In the records that follow, find the line with "The Netherlands (40, 2407)"; from there, retype every line exactly through the line with "Dubai Airport (DXB) (98, 2489)", which also belongs to the answer.

= Record extracts =
■ ■ ■ ■
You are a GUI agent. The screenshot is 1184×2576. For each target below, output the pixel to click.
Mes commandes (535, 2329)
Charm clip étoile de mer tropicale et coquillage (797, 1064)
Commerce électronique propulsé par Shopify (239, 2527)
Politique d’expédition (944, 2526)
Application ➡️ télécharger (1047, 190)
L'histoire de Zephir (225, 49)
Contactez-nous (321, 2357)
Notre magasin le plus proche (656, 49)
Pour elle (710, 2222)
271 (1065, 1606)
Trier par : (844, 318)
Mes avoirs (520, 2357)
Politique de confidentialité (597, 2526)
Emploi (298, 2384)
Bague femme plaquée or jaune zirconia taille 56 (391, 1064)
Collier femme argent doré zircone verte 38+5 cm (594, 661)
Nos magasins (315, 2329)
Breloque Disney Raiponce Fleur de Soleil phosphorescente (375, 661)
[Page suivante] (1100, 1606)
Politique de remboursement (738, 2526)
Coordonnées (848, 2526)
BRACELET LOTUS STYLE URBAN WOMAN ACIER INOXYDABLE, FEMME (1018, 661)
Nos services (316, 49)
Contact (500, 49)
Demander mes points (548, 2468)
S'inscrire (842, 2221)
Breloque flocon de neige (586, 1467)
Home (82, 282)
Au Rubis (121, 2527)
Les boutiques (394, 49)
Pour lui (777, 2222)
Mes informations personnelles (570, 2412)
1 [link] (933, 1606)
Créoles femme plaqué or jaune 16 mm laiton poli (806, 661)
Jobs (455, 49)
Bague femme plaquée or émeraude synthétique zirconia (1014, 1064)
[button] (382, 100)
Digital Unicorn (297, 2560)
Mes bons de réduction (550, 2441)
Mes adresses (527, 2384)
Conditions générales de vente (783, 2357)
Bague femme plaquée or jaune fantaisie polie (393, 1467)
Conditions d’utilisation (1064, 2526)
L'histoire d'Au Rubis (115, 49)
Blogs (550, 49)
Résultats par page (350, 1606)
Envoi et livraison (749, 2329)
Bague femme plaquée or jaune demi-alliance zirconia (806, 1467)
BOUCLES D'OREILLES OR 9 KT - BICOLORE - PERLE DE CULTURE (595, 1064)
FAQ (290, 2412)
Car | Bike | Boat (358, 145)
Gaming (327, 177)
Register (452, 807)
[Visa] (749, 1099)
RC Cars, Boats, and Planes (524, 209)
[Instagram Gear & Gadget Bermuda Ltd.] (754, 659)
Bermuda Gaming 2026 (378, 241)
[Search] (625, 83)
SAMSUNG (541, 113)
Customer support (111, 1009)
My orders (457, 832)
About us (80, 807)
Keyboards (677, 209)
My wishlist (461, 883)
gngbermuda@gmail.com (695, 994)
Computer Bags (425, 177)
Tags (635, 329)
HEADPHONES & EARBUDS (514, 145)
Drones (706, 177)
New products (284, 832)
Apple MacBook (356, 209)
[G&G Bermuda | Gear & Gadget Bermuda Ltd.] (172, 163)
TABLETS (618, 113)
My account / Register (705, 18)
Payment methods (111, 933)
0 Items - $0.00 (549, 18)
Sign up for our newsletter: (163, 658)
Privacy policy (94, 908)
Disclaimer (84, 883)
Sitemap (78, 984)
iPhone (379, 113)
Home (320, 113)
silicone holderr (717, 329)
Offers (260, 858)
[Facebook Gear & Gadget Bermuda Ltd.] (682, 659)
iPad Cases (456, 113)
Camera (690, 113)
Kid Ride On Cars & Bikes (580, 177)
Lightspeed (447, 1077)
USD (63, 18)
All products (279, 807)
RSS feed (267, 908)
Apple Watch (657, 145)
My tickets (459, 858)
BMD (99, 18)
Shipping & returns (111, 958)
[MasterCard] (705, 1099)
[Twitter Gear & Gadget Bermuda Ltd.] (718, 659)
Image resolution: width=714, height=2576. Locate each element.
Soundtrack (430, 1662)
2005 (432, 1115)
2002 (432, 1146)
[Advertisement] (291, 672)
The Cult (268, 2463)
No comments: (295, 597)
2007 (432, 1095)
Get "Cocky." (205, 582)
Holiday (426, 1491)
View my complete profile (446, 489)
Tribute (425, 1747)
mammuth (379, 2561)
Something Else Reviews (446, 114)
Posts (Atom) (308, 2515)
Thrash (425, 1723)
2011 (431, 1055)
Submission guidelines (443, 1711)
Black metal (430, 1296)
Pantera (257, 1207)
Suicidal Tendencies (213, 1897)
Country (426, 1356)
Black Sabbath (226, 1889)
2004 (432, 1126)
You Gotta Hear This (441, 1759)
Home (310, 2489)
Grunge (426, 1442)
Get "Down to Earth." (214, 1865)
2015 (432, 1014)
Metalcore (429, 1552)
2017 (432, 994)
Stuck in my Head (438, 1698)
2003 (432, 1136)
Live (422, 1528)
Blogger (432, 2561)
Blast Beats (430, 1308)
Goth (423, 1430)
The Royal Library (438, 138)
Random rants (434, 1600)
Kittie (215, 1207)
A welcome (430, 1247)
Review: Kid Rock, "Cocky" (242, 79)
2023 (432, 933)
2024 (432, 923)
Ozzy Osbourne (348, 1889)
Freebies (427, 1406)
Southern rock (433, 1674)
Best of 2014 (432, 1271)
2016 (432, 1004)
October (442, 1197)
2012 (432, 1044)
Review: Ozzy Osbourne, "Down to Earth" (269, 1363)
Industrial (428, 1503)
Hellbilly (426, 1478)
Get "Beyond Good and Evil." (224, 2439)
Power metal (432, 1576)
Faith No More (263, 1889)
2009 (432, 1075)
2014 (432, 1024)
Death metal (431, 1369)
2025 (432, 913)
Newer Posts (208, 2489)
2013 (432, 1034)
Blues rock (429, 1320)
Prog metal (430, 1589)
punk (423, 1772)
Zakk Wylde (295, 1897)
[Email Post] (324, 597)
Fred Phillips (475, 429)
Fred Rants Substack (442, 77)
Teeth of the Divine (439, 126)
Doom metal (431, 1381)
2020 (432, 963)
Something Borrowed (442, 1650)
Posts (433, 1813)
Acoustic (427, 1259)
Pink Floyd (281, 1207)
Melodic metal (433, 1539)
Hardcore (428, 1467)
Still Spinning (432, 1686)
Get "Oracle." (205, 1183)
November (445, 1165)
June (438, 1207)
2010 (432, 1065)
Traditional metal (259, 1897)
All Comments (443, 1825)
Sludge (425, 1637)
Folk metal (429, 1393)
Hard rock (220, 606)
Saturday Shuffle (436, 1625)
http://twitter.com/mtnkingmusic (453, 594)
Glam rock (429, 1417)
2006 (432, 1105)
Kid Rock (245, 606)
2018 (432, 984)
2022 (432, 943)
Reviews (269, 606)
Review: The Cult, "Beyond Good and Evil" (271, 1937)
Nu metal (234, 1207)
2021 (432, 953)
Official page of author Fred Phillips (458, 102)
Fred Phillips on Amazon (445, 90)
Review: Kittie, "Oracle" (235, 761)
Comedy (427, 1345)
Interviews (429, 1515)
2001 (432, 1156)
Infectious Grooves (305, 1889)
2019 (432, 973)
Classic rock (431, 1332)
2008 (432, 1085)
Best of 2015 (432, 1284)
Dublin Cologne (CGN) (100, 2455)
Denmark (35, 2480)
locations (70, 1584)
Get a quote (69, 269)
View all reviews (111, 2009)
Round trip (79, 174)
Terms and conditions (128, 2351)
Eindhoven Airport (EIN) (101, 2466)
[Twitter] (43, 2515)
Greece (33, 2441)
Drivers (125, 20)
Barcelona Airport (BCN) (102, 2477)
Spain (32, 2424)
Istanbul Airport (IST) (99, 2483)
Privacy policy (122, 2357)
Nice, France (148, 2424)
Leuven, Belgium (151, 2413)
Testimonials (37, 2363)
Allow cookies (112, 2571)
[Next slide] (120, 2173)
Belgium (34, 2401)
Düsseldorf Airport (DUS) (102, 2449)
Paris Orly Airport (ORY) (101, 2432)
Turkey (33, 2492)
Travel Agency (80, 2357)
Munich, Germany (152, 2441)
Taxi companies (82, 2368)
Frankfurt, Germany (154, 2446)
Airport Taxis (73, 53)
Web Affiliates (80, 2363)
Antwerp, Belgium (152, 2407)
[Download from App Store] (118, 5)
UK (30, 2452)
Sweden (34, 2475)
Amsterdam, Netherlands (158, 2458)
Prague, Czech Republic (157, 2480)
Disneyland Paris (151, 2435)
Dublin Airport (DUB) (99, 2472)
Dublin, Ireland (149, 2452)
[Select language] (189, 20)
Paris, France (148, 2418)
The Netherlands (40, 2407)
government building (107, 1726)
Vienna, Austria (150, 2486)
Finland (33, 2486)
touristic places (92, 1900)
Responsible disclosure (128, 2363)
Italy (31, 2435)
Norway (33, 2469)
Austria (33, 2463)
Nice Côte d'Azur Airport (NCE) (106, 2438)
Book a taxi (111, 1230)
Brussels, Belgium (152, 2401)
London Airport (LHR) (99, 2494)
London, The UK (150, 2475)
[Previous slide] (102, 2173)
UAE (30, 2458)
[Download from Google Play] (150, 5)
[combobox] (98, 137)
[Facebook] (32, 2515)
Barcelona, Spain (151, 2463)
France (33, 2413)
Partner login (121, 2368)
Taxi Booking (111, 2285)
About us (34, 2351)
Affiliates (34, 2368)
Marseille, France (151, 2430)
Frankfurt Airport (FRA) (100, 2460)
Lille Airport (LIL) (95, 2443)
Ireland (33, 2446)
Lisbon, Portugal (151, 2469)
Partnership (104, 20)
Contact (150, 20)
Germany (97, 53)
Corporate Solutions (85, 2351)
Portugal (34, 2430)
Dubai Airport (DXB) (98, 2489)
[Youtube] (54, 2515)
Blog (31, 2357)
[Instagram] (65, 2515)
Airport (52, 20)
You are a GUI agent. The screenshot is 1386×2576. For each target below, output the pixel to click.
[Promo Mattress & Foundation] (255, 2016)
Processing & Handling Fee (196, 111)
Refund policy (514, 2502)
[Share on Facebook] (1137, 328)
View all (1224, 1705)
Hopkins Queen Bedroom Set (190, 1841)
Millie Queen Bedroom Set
■ ■ ■ ■
= Written answer =
The Netherlands (40, 2407)
government building (107, 1726)
Vienna, Austria (150, 2486)
Finland (33, 2486)
touristic places (92, 1900)
Responsible disclosure (128, 2363)
Italy (31, 2435)
Norway (33, 2469)
Austria (33, 2463)
Nice Côte d'Azur Airport (NCE) (106, 2438)
Book a taxi (111, 1230)
Brussels, Belgium (152, 2401)
London Airport (LHR) (99, 2494)
London, The UK (150, 2475)
[Previous slide] (102, 2173)
UAE (30, 2458)
[Download from Google Play] (150, 5)
[combobox] (98, 137)
[Facebook] (32, 2515)
Barcelona, Spain (151, 2463)
France (33, 2413)
Partner login (121, 2368)
Taxi Booking (111, 2285)
About us (34, 2351)
Affiliates (34, 2368)
Marseille, France (151, 2430)
Frankfurt Airport (FRA) (100, 2460)
Lille Airport (LIL) (95, 2443)
Ireland (33, 2446)
Lisbon, Portugal (151, 2469)
Partnership (104, 20)
Contact (150, 20)
Germany (97, 53)
Corporate Solutions (85, 2351)
Portugal (34, 2430)
Dubai Airport (DXB) (98, 2489)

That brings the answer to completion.